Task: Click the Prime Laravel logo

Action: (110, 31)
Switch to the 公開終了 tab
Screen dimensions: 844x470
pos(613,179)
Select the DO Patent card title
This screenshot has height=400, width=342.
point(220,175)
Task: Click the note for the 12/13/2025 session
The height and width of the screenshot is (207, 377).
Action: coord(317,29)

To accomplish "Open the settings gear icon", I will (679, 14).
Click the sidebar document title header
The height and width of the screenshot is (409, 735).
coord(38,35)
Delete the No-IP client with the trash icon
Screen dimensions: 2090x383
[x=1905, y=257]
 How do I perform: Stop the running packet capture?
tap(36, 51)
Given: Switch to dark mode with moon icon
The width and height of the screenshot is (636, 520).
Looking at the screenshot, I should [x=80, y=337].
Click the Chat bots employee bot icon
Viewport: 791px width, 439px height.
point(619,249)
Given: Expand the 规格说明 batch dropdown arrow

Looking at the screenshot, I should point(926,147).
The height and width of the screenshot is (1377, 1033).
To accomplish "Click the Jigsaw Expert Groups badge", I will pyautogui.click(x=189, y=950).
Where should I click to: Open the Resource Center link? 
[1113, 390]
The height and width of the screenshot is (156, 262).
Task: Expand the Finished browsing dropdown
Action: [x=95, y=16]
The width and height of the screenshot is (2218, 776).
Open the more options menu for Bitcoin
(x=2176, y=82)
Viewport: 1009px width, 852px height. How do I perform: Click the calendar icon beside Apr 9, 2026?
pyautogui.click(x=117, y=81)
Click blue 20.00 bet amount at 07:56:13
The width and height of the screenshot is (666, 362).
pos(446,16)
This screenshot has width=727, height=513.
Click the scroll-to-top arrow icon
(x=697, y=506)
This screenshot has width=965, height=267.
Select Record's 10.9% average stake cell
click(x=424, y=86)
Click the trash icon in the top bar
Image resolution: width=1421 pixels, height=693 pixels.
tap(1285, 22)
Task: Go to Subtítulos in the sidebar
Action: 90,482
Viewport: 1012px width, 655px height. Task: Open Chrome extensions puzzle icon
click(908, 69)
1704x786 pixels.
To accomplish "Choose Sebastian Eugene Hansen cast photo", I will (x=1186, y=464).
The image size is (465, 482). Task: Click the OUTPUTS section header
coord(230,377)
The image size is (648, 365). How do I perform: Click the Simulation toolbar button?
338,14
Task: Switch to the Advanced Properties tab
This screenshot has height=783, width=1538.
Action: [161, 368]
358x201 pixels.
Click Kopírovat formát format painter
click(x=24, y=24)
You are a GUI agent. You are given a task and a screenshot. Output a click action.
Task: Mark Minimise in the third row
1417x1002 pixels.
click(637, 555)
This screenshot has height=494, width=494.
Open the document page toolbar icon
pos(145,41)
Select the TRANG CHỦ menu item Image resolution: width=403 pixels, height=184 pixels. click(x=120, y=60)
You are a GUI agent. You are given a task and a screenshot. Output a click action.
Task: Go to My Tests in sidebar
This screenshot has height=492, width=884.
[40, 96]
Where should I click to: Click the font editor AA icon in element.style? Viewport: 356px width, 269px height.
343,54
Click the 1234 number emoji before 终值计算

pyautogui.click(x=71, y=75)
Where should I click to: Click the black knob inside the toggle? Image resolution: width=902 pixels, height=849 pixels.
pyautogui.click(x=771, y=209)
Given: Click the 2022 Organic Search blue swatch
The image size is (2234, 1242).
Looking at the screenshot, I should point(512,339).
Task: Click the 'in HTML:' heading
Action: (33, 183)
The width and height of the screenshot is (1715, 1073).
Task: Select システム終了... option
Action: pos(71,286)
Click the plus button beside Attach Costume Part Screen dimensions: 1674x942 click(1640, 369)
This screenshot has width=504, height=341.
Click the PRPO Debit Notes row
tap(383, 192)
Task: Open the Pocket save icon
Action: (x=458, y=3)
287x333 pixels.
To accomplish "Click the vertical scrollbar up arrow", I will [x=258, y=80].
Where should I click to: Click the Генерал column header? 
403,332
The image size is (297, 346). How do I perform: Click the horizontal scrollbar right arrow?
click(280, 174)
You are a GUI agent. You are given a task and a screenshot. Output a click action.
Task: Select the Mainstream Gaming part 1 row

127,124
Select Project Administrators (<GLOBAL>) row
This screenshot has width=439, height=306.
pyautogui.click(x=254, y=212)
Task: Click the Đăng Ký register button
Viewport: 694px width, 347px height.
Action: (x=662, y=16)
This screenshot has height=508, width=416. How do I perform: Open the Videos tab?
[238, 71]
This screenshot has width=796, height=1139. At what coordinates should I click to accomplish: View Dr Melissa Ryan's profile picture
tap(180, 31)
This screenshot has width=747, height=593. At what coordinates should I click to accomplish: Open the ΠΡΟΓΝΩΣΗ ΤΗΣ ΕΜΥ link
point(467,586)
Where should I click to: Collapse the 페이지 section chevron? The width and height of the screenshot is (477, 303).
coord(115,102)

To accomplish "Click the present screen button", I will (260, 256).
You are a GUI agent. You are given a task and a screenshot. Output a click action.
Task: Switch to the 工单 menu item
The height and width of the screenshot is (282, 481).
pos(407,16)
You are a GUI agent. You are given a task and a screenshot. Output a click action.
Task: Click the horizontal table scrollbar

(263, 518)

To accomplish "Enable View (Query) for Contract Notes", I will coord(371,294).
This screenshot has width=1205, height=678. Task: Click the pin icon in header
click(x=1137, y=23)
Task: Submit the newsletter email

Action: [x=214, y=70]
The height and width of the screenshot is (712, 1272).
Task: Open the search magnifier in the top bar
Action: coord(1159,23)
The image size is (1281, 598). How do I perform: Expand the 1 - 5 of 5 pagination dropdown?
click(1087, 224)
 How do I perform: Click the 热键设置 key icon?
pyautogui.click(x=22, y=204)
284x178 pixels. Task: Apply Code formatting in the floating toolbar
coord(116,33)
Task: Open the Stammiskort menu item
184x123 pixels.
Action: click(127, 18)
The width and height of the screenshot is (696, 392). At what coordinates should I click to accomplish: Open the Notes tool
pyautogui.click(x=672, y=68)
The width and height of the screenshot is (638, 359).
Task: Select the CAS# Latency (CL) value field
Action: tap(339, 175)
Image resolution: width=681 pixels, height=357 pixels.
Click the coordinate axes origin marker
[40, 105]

#### What this task involves
Gather every line from the records above that contains the string "toolbar", and copy each of those lines in full.

#### Answer to this task
The image size is (648, 365). How do I perform: Click the Simulation toolbar button?
Open the document page toolbar icon
284x178 pixels. Task: Apply Code formatting in the floating toolbar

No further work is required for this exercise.